Source information:
##########
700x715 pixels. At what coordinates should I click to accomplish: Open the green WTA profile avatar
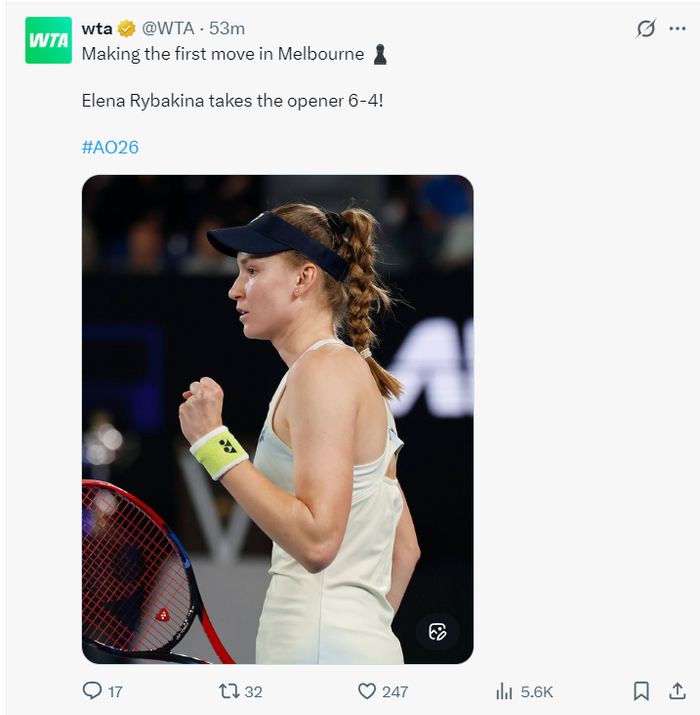pyautogui.click(x=48, y=41)
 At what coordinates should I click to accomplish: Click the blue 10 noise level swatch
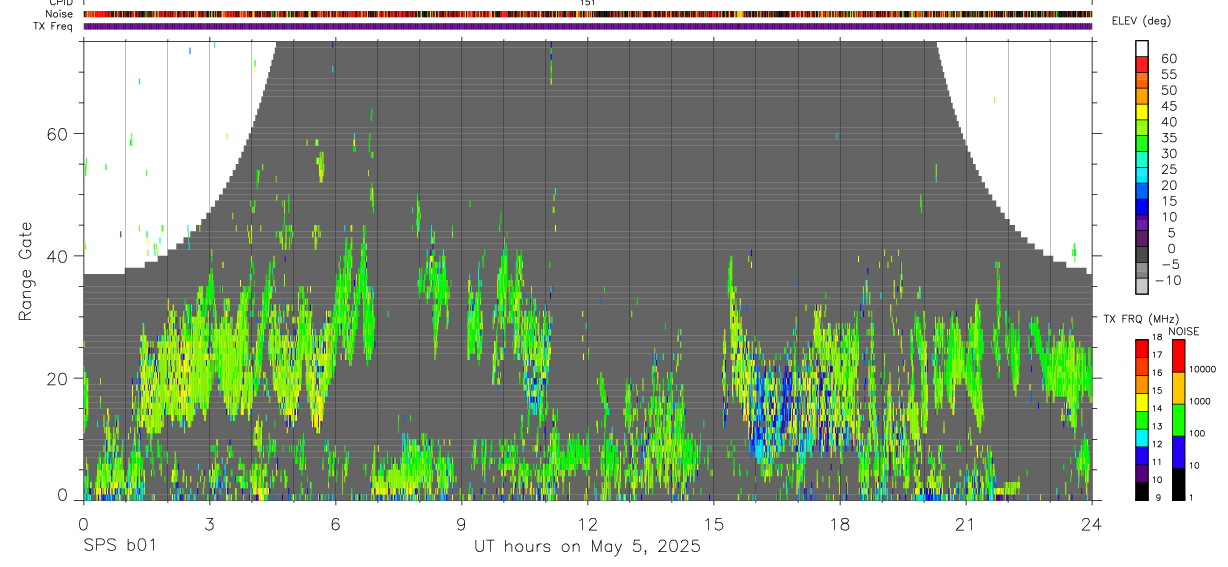click(1179, 452)
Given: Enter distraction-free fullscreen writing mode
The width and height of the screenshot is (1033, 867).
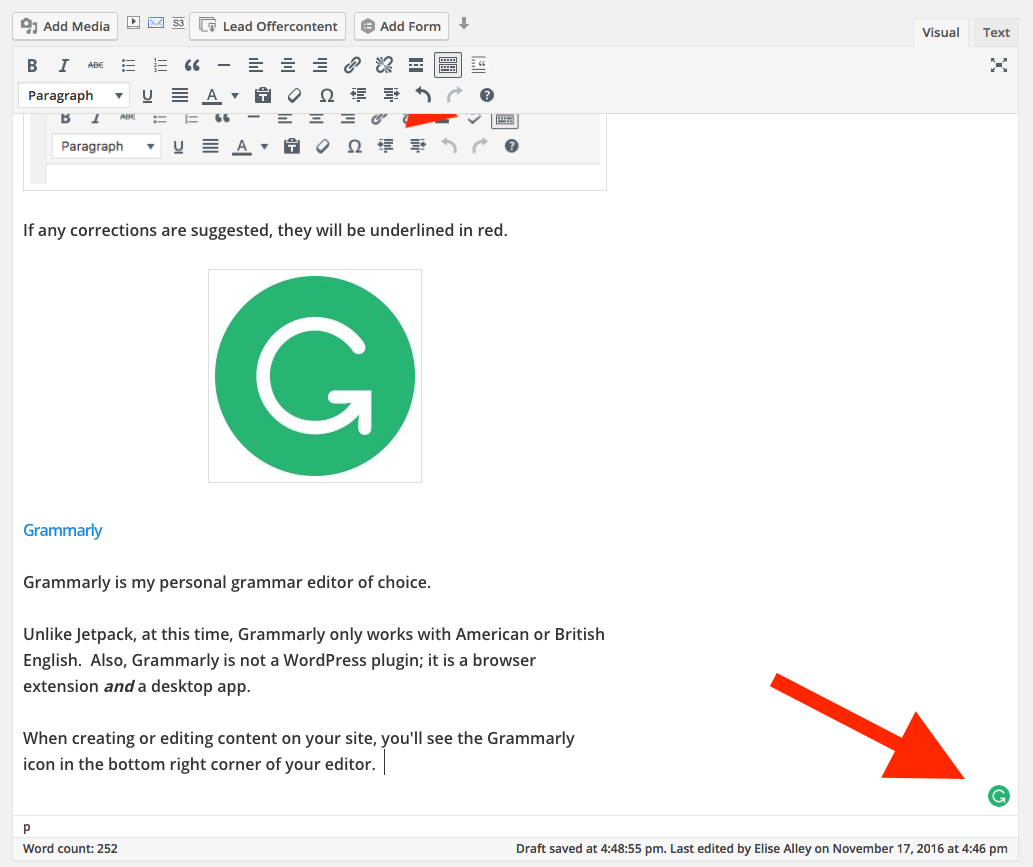Looking at the screenshot, I should coord(999,64).
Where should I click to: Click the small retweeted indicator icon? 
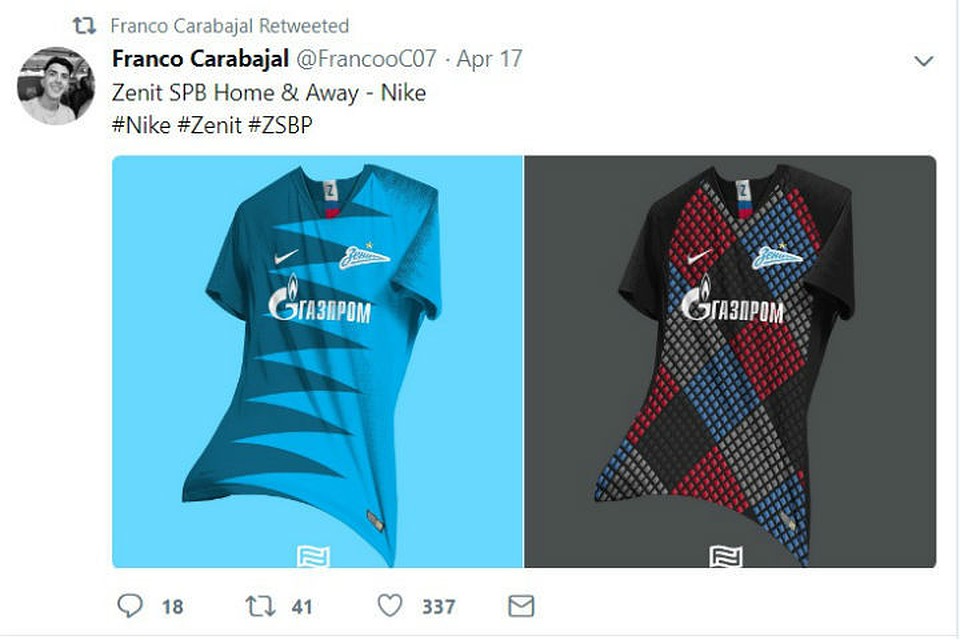pos(84,26)
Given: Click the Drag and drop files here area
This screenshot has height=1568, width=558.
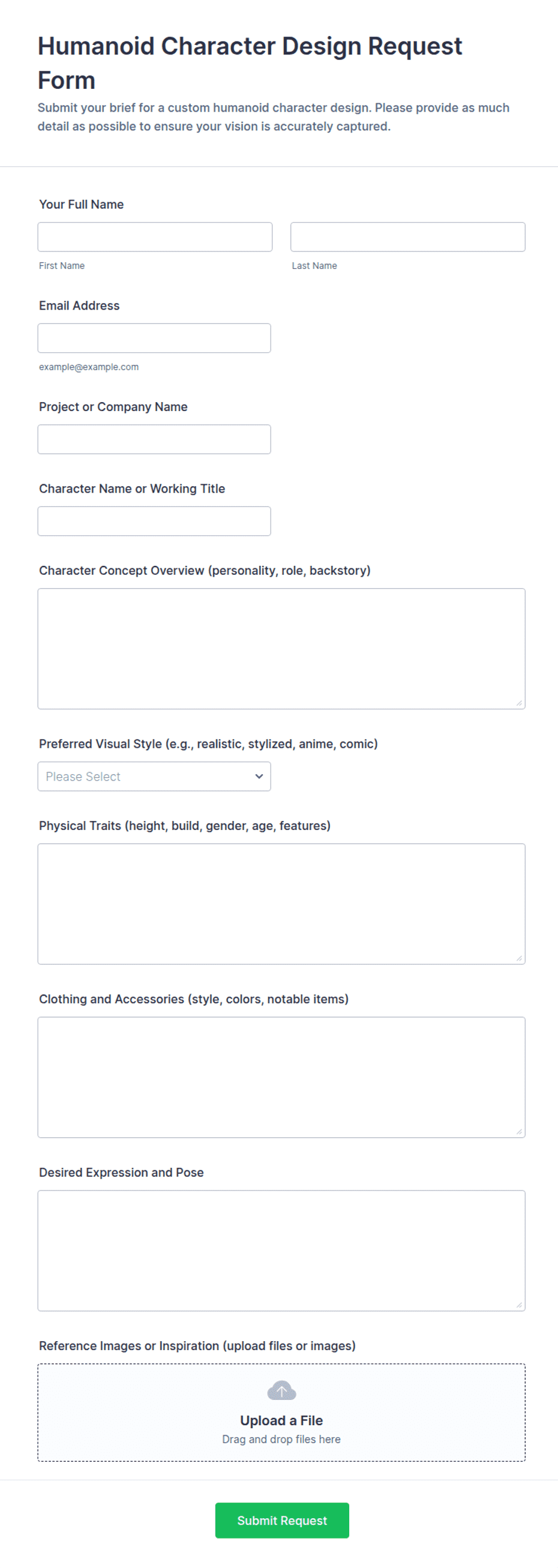Looking at the screenshot, I should (x=281, y=1439).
##########
Description of the task: Your answer must be a copy of every line in the data above that holds the string "Given".

Your response:
Given: Enter distraction-free fullscreen writing mode
Given: Click the Drag and drop files here area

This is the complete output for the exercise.